With a bias toward the physical sciences, Roy Pilcher’s primary, secondary and university studies did not contain a single life science course. By way of compensation Roy’s youth was happily expended on a Rhodesian farm while his boarding school environs in both Rhodesia and South Africa were gloriously isolated and remotely located.
Collecting birds’ eggs (now deposited in the Birds of Vermont Museum) in his youth while at boarding school in Rhodesia and South Africa was his introduction into the natural world of birds, to the rigor of documentation and to the skill of interpreting bird behavior all the while vulnerable to the personal and physical harm of accessing nests and their eggs! Egg collecting evolved into bird watching, photographing and documentation propelled mainly for personal gratification.
The winds of political change gathered up Roy’s family carrying them across the Atlantic destined fortuitously for Vermont. Roy says, “It has been my privilege for the past five decades to have been associated with an amazing community of amateur citizen/science field naturalists in Vermont, [not forgetting the professionals], as they collectively and joyfully seek to better understand the land and its wonderfully diverse, dependent and naturally occurring living communities.”
On arriving in Vermont from Africa in 1965 he continued with his passion for bird photography and documentation with the challenge of operating within a completely new environment and with unfamiliar bird species. A new element soon became apparent when his solitary endeavors took a fortuitous turn from a personal passion to one of shared and collective enjoyment in the company of other enthusiasts. The first and second Atlases of the Breeding Birds of Vermont provided Roy the opportunity to give purpose and direction to his enjoyment within a context of a collective and dedicated community of similarly motivated naturalists comprising not only amateurs but professionally trained biologists.
From birds his interest expanded to flowers. The logical next step was the opportunity to dedicate over five years to a completely new group, namely butterflies during Vermont’s first state-wide butterfly atlas from 2002-2007. Roy reported over 2,500 butterfly records during the atlas. “The opportunity to identify, to photograph and to document Vermont’s butterflies for the first time was too good an opportunity to miss and now many of the disciplines and skills that I had acquired throughout the years as an amateur naturalist could be dedicated to a cause beyond my own personal gratification,” says Roy.
“Over the past seven decades I have filled a dozen or more field notebooks and gathered thousands of perishable images some already lost or missing as those documenting individual bird’s eggs, but now with digital photography and web sites such as e-Butterfly the documentation and the preservation of butterfly images may well persist into future decades if not centuries for the enjoyment and interpretation of those who follow and hopefully may contribute to the preservation and sustainability of butterflies themselves,” says Roy.
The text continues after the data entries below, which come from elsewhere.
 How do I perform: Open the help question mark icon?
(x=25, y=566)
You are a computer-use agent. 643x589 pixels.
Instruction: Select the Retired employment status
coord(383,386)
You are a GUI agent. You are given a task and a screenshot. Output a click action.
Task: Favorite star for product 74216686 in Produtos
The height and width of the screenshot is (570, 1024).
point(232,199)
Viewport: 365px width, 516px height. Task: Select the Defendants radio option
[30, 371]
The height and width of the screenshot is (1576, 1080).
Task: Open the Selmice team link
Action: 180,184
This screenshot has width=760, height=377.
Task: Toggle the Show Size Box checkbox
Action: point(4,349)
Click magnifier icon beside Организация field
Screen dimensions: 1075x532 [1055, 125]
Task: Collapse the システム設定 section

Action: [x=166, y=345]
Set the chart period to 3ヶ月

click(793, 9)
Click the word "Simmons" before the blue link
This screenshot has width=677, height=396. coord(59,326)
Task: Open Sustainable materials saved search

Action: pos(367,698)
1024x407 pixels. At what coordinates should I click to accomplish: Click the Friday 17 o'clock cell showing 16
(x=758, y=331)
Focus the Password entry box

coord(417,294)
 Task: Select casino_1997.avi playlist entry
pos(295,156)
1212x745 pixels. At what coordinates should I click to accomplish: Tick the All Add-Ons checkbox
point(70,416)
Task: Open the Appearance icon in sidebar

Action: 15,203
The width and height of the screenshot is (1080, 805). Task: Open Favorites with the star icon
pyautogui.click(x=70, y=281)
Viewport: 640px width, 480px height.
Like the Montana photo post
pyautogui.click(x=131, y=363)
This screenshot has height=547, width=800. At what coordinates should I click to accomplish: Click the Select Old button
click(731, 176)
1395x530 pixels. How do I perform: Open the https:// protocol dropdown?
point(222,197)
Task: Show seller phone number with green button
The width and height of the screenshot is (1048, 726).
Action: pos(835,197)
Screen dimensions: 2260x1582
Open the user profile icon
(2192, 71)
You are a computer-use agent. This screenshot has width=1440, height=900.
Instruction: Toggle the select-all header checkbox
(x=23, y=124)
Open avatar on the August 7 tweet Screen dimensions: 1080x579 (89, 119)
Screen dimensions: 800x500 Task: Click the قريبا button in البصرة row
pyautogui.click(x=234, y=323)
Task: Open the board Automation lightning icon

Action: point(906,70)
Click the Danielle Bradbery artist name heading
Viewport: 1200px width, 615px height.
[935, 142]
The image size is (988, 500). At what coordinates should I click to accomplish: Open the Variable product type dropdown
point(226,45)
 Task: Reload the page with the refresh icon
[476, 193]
Roy has received several awards for his citizen science achievements in Vermont. In 2009 the Vermont Center for Ecostudies awarded him the Julie Nicholson Citizen Science Award. The award honors an individual who exemplifies Julie’s commitment to the cause of citizen science and conservation. Roy was also awarded the Audubon Vermont Steve Young Award.
Taking off from his big numbers during the Vermont butterfly atlas, Roy now leads Vermont e-Butterflyers with nearly 300 checklists comprised of 73 species and 530 photos submitted already. Thank you so much Roy for all of your hard work and inspiration!